**EXERCISE REQUIREMENTS:** Resume the passage about setting a fixed, shared date for Easter and its effect on Mardi Gras, continuing after its last sentence.

Seldom have the ponderings at the Vatican had much impact on the rituals of Rex and Zulu, but if an idea, which Pope Francis supports, ever takes effect, it could be logically sound for Rome and good for business in New Orleans.
For nearly 2000 years various Catholic sects such as Roman, Coptic, Orthodox and other Christian denominations have celebrated Easter on different Sundays, each with a convincing argument why their way is right. Francis even applied a rare bit of papal wit to the situation by saying, “When did your Christ rise from the dead? My Christ rose today, and yours next week.”
How the situation got like this is complex and laced with the byzantine rivalries of the ancient European/Asian world with overtones of references to the Justinian and Gregorian calendars and the Council of Nicea – for starters. In the western world, Easter has traditionally been celebrated on the first Sunday after the first full moon following the vernal equinox, but there is no historic link why. It is time for history to move on. When then should Easter be? Most of the discussion suggests early to mid-April, a date that would best embrace the rival dates. That sounds good to us. One suggestion is that Easter would always be on the second Sunday in April. (This year it would be on April 10 instead of the pre-ordained March 27. Ash Wednesday would have been February 24 and Mardi Gras February 23.)
What is good for Easter, and for Mardi Gras, is that the timeframe would be consistent. The actual dates would still shift each year but by no more than a few days.
For the churches it would be an act of unity; sects separated by centuries would be celebrating their most spiritual date together. For the worshipper, a core standardized dated would give more legitimacy to the Easter story placing it into a consistent time frame.

**PROVIDED DATA:**
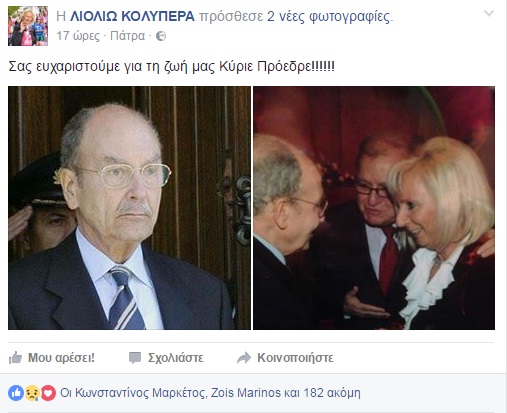This screenshot has width=507, height=413.
Task: Click the red heart reaction icon
Action: (x=48, y=393)
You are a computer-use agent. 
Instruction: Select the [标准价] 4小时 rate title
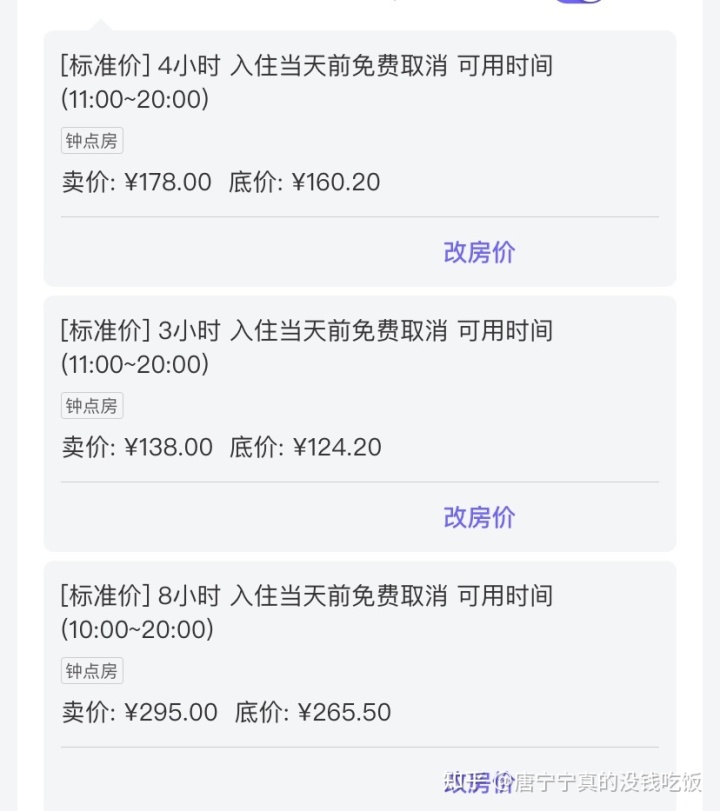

**WRITTEN RESPONSE:**
And down in New Orleans the move would strengthen Carnival by making it easier to plan within a tighter time period. No longer would Captains and programmers be challenged by the occasional early Mardi Gras. Carnival season would still start on Twelfth Night, Jan. 6, but now the length of the season would be consistent. For King Cake bakers and hotel bookers, that’s good news.
(We know, however, that a later date does not automatically guarantee better weather. Three carnivals ago Mardi Gras was on a cold and rainy March 4. Though, the odds are with the weather being better later into the season. Later dates also tend to draw more tourists who have had time to recuperate from Christmas.)
On matters of Carnival, “tradition” is always part of the debate. Truth is there is nothing spiritual about the current lunar-based system for determining the dates. Nowhere does the bible speak of the resurrection as being “after the Vernal equinox.” Linking events to an astronomical phenomenon is a pagan invention going back to when people had little to do at night than study the sky.
We live in a more logical world. We urge Pope Francis to advance the cause. Mardi Gras aside, unity of any type brings global peace a little closer.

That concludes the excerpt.